* TASK GOAL:
Rewrite each of the records below as an item in a single numbered list, dropping any blank lines.

* EXTRACTED MATERIAL:
________________

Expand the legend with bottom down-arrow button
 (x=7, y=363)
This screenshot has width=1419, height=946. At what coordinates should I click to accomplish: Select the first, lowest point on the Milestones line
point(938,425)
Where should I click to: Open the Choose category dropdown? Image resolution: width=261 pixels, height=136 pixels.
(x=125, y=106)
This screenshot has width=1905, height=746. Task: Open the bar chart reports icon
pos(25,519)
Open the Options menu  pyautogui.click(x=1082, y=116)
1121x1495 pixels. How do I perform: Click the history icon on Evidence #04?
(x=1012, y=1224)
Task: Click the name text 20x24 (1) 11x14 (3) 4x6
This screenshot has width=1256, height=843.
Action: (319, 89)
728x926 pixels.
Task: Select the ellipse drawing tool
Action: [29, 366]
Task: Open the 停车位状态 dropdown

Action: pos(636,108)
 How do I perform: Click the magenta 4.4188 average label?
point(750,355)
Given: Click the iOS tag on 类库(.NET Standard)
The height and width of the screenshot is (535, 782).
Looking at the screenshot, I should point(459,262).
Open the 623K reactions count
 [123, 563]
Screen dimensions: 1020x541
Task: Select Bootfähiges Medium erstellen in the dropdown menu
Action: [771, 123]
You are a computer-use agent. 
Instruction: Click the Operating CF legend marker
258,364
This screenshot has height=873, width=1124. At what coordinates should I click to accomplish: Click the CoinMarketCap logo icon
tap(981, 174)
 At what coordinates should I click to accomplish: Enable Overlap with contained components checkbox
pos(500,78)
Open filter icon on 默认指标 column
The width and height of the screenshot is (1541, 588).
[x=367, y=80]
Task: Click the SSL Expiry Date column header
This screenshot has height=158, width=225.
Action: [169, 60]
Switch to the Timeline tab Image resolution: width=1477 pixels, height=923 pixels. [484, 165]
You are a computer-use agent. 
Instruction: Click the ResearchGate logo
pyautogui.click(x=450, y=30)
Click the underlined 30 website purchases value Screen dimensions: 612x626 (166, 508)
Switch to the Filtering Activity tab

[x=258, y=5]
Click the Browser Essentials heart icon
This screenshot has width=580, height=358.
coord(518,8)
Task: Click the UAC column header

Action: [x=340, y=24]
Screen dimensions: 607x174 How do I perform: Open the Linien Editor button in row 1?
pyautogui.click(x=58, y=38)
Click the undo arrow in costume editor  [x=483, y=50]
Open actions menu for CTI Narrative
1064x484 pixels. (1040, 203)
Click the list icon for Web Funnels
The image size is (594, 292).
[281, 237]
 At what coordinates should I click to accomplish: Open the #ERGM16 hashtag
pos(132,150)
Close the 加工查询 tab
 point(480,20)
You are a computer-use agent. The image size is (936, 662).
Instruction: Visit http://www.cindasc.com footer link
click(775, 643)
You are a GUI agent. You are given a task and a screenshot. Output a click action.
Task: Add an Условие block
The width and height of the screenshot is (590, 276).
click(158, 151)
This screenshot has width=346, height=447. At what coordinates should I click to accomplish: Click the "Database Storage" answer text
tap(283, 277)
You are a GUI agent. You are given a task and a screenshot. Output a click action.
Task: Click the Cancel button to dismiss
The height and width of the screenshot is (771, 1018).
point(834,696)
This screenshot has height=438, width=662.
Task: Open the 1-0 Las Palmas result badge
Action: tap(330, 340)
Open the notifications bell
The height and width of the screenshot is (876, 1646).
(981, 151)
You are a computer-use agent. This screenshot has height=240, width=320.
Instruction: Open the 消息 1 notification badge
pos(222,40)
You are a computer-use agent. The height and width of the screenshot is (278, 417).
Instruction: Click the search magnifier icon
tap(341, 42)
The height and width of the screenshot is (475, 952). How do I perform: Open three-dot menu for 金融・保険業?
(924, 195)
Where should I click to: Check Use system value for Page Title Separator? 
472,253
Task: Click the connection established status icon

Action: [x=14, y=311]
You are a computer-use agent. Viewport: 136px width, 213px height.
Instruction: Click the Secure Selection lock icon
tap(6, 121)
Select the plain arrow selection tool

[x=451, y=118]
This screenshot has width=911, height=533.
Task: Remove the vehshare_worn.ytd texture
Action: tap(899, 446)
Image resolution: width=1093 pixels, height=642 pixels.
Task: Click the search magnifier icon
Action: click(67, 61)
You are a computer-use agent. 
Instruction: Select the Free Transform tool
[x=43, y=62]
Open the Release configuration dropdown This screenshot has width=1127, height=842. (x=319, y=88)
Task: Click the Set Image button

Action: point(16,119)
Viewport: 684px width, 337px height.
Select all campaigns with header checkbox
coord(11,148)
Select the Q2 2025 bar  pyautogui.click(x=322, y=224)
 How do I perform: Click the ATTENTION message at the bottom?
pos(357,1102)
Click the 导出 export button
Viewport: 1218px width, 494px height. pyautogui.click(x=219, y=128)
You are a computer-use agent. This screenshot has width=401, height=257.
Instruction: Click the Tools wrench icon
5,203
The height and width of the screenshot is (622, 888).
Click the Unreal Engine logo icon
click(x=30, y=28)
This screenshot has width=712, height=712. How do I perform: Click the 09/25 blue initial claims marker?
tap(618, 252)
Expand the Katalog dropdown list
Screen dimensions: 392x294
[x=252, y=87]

________________

* EXERCISE RESPONSE:
1. Expand the legend with bottom down-arrow button
2.  (x=7, y=363)
3. This screenshot has width=1419, height=946. At what coordinates should I click to accomplish: Select the first, lowest point on the Milestones line
4. point(938,425)
5. Where should I click to: Open the Choose category dropdown? Image resolution: width=261 pixels, height=136 pixels.
6. (x=125, y=106)
7. This screenshot has width=1905, height=746. Task: Open the bar chart reports icon
8. pos(25,519)
9. Open the Options menu  pyautogui.click(x=1082, y=116)
10. 1121x1495 pixels. How do I perform: Click the history icon on Evidence #04?
11. (x=1012, y=1224)
12. Task: Click the name text 20x24 (1) 11x14 (3) 4x6
13. This screenshot has width=1256, height=843.
14. Action: (319, 89)
15. 728x926 pixels.
16. Task: Select the ellipse drawing tool
17. Action: [29, 366]
18. Task: Open the 停车位状态 dropdown
19. Action: pos(636,108)
20.  How do I perform: Click the magenta 4.4188 average label?
21. point(750,355)
22. Given: Click the iOS tag on 类库(.NET Standard)
23. The height and width of the screenshot is (535, 782).
24. Looking at the screenshot, I should point(459,262).
25. Open the 623K reactions count
26.  [123, 563]
27. Screen dimensions: 1020x541
28. Task: Select Bootfähiges Medium erstellen in the dropdown menu
29. Action: [771, 123]
30. You are a computer-use agent. 
31. Instruction: Click the Operating CF legend marker
32. 258,364
33. This screenshot has height=873, width=1124. At what coordinates should I click to accomplish: Click the CoinMarketCap logo icon
34. tap(981, 174)
35.  At what coordinates should I click to accomplish: Enable Overlap with contained components checkbox
36. pos(500,78)
37. Open filter icon on 默认指标 column
38. The width and height of the screenshot is (1541, 588).
39. [x=367, y=80]
40. Task: Click the SSL Expiry Date column header
41. This screenshot has height=158, width=225.
42. Action: [169, 60]
43. Switch to the Timeline tab Image resolution: width=1477 pixels, height=923 pixels. [484, 165]
44. You are a computer-use agent. 
45. Instruction: Click the ResearchGate logo
46. pyautogui.click(x=450, y=30)
47. Click the underlined 30 website purchases value Screen dimensions: 612x626 (166, 508)
48. Switch to the Filtering Activity tab
49. [x=258, y=5]
50. Click the Browser Essentials heart icon
51. This screenshot has width=580, height=358.
52. coord(518,8)
53. Task: Click the UAC column header
54. Action: [x=340, y=24]
55. Screen dimensions: 607x174 How do I perform: Open the Linien Editor button in row 1?
56. pyautogui.click(x=58, y=38)
57. Click the undo arrow in costume editor  [x=483, y=50]
58. Open actions menu for CTI Narrative
59. 1064x484 pixels. (1040, 203)
60. Click the list icon for Web Funnels
61. The image size is (594, 292).
62. [281, 237]
63.  At what coordinates should I click to accomplish: Open the #ERGM16 hashtag
64. pos(132,150)
65. Close the 加工查询 tab
66.  point(480,20)
67. You are a computer-use agent. The image size is (936, 662).
68. Instruction: Visit http://www.cindasc.com footer link
69. click(775, 643)
70. You are a GUI agent. You are given a task and a screenshot. Output a click action.
71. Task: Add an Условие block
72. The width and height of the screenshot is (590, 276).
73. click(158, 151)
74. This screenshot has width=346, height=447. At what coordinates should I click to accomplish: Click the "Database Storage" answer text
75. tap(283, 277)
76. You are a GUI agent. You are given a task and a screenshot. Output a click action.
77. Task: Click the Cancel button to dismiss
78. The height and width of the screenshot is (771, 1018).
79. point(834,696)
80. This screenshot has height=438, width=662.
81. Task: Open the 1-0 Las Palmas result badge
82. Action: tap(330, 340)
83. Open the notifications bell
84. The height and width of the screenshot is (876, 1646).
85. (981, 151)
86. You are a computer-use agent. This screenshot has height=240, width=320.
87. Instruction: Open the 消息 1 notification badge
88. pos(222,40)
89. You are a computer-use agent. The height and width of the screenshot is (278, 417).
90. Instruction: Click the search magnifier icon
91. tap(341, 42)
92. The height and width of the screenshot is (475, 952). How do I perform: Open three-dot menu for 金融・保険業?
93. (924, 195)
94. Where should I click to: Check Use system value for Page Title Separator? 
95. 472,253
96. Task: Click the connection established status icon
97. Action: [x=14, y=311]
98. You are a computer-use agent. Viewport: 136px width, 213px height.
99. Instruction: Click the Secure Selection lock icon
100. tap(6, 121)
101. Select the plain arrow selection tool
102. [x=451, y=118]
103. This screenshot has width=911, height=533.
104. Task: Remove the vehshare_worn.ytd texture
105. Action: tap(899, 446)
106. Image resolution: width=1093 pixels, height=642 pixels.
107. Task: Click the search magnifier icon
108. Action: click(67, 61)
109. You are a computer-use agent. 
110. Instruction: Select the Free Transform tool
111. [x=43, y=62]
112. Open the Release configuration dropdown This screenshot has width=1127, height=842. (x=319, y=88)
113. Task: Click the Set Image button
114. Action: point(16,119)
115. Viewport: 684px width, 337px height.
116. Select all campaigns with header checkbox
117. coord(11,148)
118. Select the Q2 2025 bar  pyautogui.click(x=322, y=224)
119.  How do I perform: Click the ATTENTION message at the bottom?
120. pos(357,1102)
121. Click the 导出 export button
122. Viewport: 1218px width, 494px height. pyautogui.click(x=219, y=128)
123. You are a computer-use agent. This screenshot has width=401, height=257.
124. Instruction: Click the Tools wrench icon
125. 5,203
126. The height and width of the screenshot is (622, 888).
127. Click the Unreal Engine logo icon
128. click(x=30, y=28)
129. This screenshot has width=712, height=712. How do I perform: Click the 09/25 blue initial claims marker?
130. tap(618, 252)
131. Expand the Katalog dropdown list
132. Screen dimensions: 392x294
133. [x=252, y=87]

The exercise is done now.